Images in the book include a photograph of the Bathing Ghat. Other building descriptions include the Garden Gate and Town Hall. Growse states that an executive engineer informed the British government in India in 1878 that the bathing ghat would be an "eye-sore" that obscured the view of the bridge, resulting in a two-year delay of construction.

==Reception==

The account of the town built by local artisans brought Growse into dispute with the governmental Public Works Department (PWD), who condemned the construction of his buildings and attempted to prevent them. (Note: Concerns of whether design should be based on traditional Indian or British styles were part of a wider debate on architecture at the time.) The British government in India's interpretation of the book was that it praised native architecture and endorsed Indian autonomy. The book annoyed the government so much that they only allowed one edition, banned further prints and punished Growse by transferring him to the remote town of Fatepur, out of Bulandshahr District. (Note: This was not a surprise; his earlier demotion to Bulandshahr from Mathura resulted from a similar dispute with the PWD over his building of the Sacred Heart Catholic Church.)

The book was seen by the press to demonstrate Growse's feelings towards the local people. He was generally seen as sympathetic towards Indians, rich or poor. (Note: Thomas R. Metcalf in An Imperial Vision: Indian architecture and Britain's Raj noted that the local Indian elite initially showed support for Growse and made donations to build structures such as the Bathing Ghat and the Lyall Tank, but after realizing that Growse was not in favour by his superiors, they were not so keen to contribute further.) A review in The Indian Antiquary (1885) felt the book's part in the rebuilding of the town of particular interest and praised Growse's work, but felt he went too far in assuming that left to their own devices, "natives" would merely copy European buildings. The Saturday Review of Politics, Literature, Science, and Art described the first two chapters on the description and history of Bulandshahr as "fairly instructive and accurate", but lacked information on "statistics of crime, or cattle-stealers, or notices of fauna and flora". The Indian Statesman called the work "painstaking research into the history and present condition of an Indian district and honest endeavour to utilise as far as possible its indigenous resources for the benefit of the inhabitants". Growse's obituary in the journal of the Royal Asiatic Society of Great Britain and Ireland described the work as "chiefly interesting as showing how he was able to transfer his sympathies from a Hindu to a Musulman population, when the requirements of a bureaucratic regime compelled his removal".
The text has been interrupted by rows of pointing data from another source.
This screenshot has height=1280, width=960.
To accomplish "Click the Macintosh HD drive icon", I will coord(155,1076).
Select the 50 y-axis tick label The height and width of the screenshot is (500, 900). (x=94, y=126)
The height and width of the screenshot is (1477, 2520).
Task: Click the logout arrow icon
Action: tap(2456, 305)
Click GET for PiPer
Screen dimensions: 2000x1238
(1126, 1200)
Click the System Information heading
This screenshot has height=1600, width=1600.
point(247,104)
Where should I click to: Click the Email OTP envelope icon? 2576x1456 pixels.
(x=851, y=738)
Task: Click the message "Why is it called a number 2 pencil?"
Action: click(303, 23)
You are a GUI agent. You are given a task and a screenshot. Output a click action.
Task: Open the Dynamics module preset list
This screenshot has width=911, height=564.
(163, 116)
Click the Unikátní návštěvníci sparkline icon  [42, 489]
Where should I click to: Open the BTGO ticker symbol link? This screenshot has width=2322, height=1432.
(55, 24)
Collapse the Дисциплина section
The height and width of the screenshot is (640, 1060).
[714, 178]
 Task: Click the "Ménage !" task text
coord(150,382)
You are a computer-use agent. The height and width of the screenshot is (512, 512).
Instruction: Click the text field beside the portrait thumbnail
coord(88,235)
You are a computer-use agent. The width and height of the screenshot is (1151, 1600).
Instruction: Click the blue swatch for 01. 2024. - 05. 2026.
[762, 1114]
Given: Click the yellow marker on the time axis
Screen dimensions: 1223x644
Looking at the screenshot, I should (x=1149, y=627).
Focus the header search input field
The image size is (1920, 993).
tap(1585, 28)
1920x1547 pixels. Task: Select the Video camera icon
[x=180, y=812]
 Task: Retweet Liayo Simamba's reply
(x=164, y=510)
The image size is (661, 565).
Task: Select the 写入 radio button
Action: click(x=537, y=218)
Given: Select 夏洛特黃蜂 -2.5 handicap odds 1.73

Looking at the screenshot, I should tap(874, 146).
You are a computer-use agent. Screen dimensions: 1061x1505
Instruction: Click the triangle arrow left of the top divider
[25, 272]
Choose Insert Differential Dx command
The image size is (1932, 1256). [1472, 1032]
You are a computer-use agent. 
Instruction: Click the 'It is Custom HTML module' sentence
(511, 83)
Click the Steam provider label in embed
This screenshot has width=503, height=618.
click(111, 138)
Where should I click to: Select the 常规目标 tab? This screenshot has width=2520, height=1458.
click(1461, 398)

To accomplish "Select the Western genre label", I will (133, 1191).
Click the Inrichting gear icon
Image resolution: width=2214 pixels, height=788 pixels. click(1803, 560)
The impact of the book was largely seen only after Growse's return to England. Professor of architecture Miki Desai described the book as a "unique example" of architectural literature, with Growse allowing and fostering "the local craftsmanship with little intervention and created Indian imagery of British 'patronage. Ulrike Stark, professor and scholar of Hindi literature, has pointed out the book's epigraph, which she says captures "his [Growse's] admiration of Indian civilization".